Unless you know me personally, then please message me and I will send tons of photos and videos. She’s adorable and perfect and I’m dying to share!







hello, it is I, one (of those) strangers from the internet who only uses substack to follow Tomas Pueyo's Uncharted Territories (unintentional plug for a VERY intentional and amazing data science-based newsletter), who stumbled upon your 'stack some months back by... I don't even know how-lgorithmically? Read (most of, #ThanksADHD) one of your ~recent pieces at the time and was gob smacked by how much it both resonated and felt like a kindred soul typing theirs into the ether.
I hadn't really checked back in since (I tend to read UT via email, rarely 'stacked; also that ADHD again...), but today your post came to my e-post and I decided to lean in - because y'know, i totally wasn't doing anything better/three other things at the time...
Well... I'm glad I did. For sooooo many reasons that I won't get into here (if u can believe such self-censorship is possible!), your waxing on performance, your screed on Social Meds, and ESPECIALLY your meta-consideration of The Other(s), really resounded within me as I, -- also a dinosaur millennial pseudo-performer who used to DAU on FB 'til it got too toxic during DJT I and I more or less quit socials altogether cuz the IG UX sucks absolute donkey-D and TikToks? ummm thx but no tox -- have also felt The Call (of/2b wild n' social n' free) and have slowwwly been tippy-toeing back into FB postin' (how quaint!) and considering some of the same things you wrote about.
I felt called to respond here to add a +1 (erm, maybe a -1?) to the void/ether/Light/whathaveyou that there exist others who don't want to just_scream, who want to actively and intentionally and with wit, grace, compassion and Marty-Mauser*-GET-IT-DONE-ness-but-with-200%-more-Empathy find a way to still do the things we enjoy (have always enjoyed) and post and share and dance and laugh about, while trying to do some kind of world-healing while we're (all) at it.

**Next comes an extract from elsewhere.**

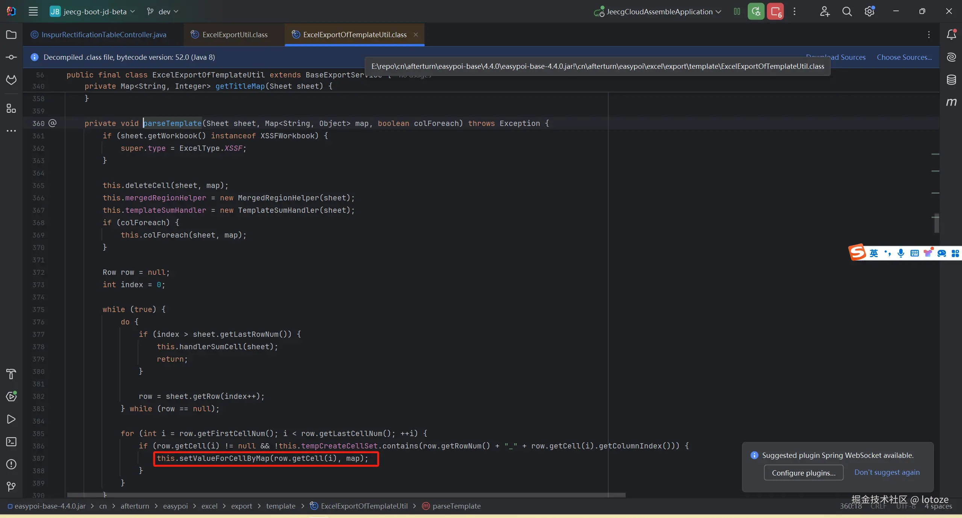Open the Database tool window
Viewport: 962px width, 518px height.
tap(951, 80)
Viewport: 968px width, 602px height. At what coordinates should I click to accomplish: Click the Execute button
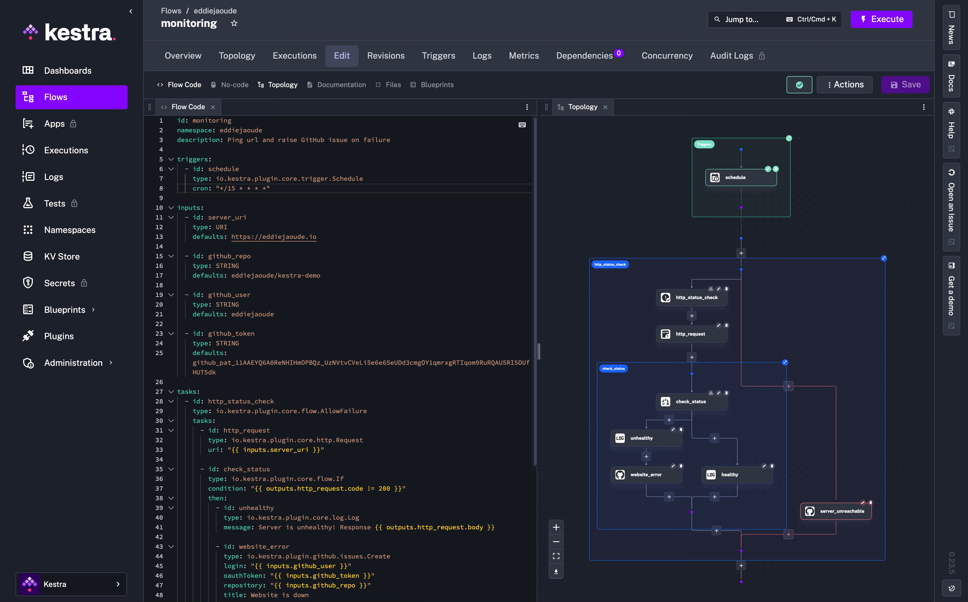coord(881,19)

*sorry, I moved to LA from NYC a couple years ago for my (now-) fiancé, and movies are kind of a big deal here and I just saw Marty Supreme and loved it, can you tell?

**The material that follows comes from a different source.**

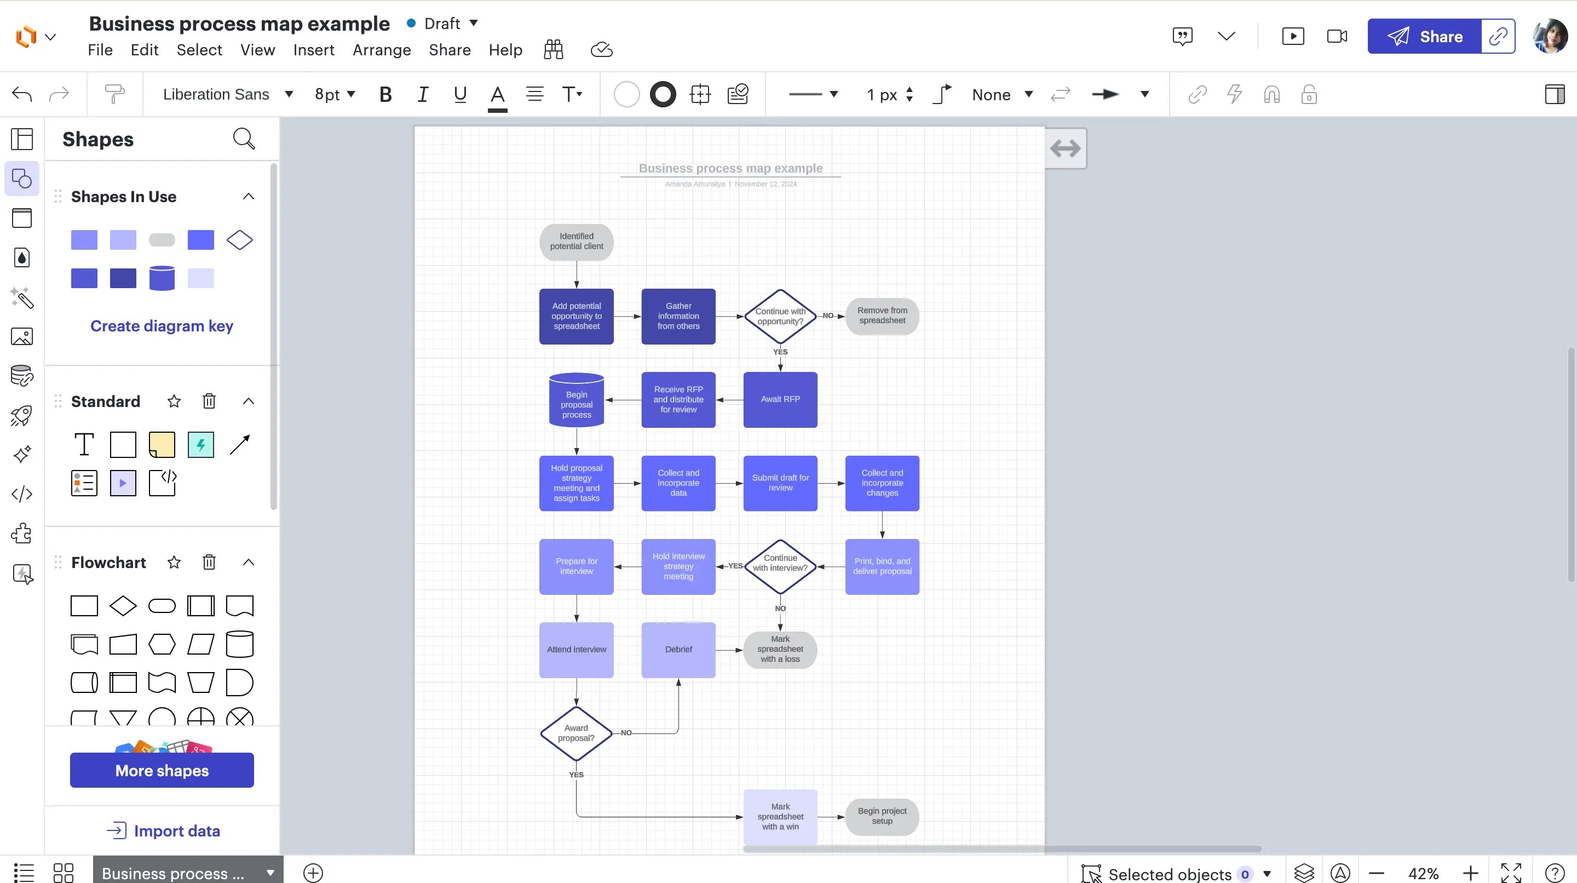Toggle underline text formatting
Image resolution: width=1577 pixels, height=883 pixels.
460,94
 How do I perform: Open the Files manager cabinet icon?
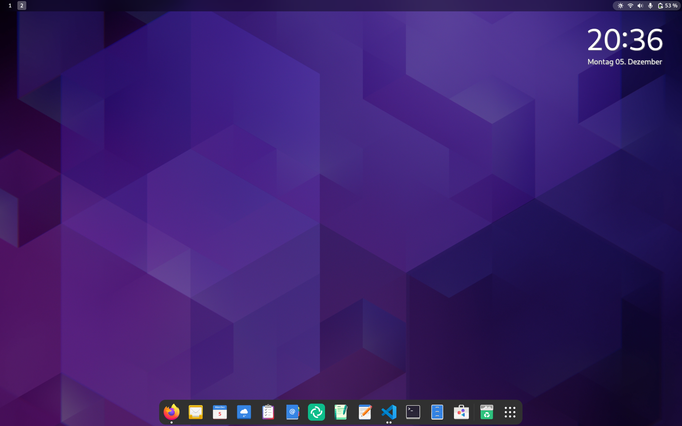point(437,412)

One of my #someday aspirations is to do something like you do, Amber: a fun quirky bloggy-type thing in 100%-my-own-voice-and-you-can-take-and/or-leave-all-them-cares that endeavors to entertain but also inspire, to humor but also heal (please forgive me if that is not the right takeaway here...).

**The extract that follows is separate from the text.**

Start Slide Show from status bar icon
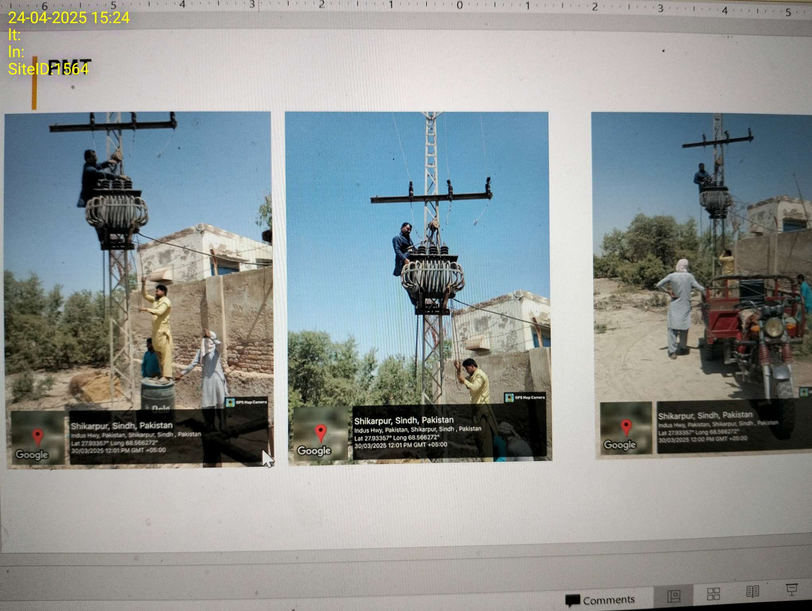This screenshot has width=812, height=611. pos(791,590)
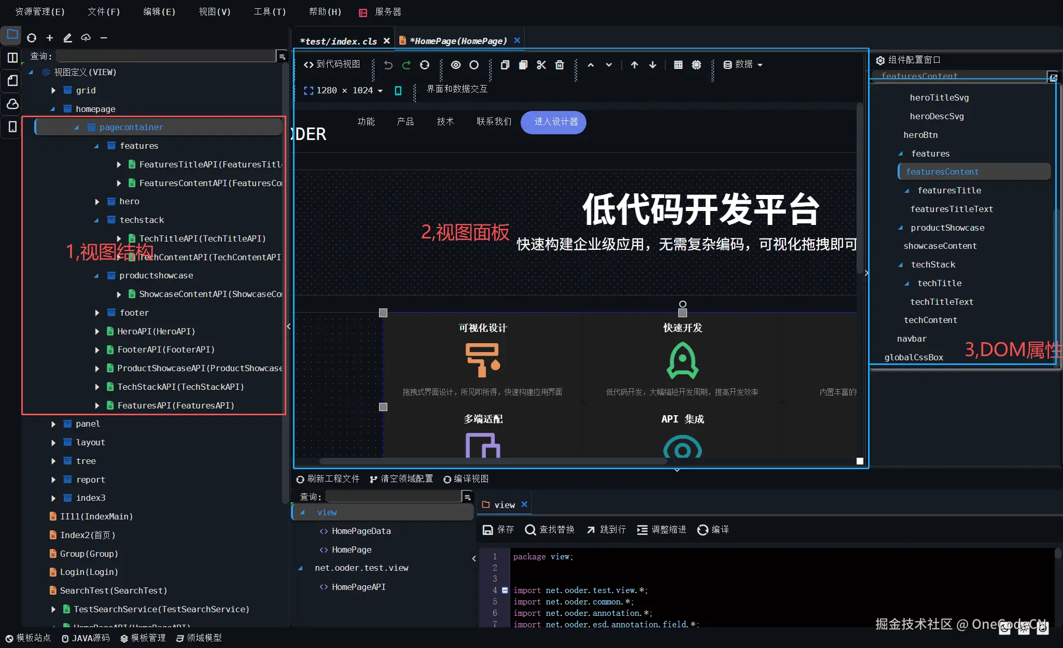Image resolution: width=1063 pixels, height=648 pixels.
Task: Click the cloud upload icon above tree
Action: [x=86, y=38]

I look forward to taking more initiative to ingest -- I almost typed "consume" but that feels... not right. so not right -- more of your pieces in future. I hope this initial greeting didn't come off too strong, but I let myself kind of run wild with minimal filter here since I was excited and felt very inspired, lol.
ALSO: semi-obligatory but-also-earnest (hmm, sounds like something else... wat's it called again? oh ya, LIFE) remark that your smile is GREAT just the way it is!
I think there’s a gut feeling inside that made you choose to hide her face and I think trusting that feeling was a smart move.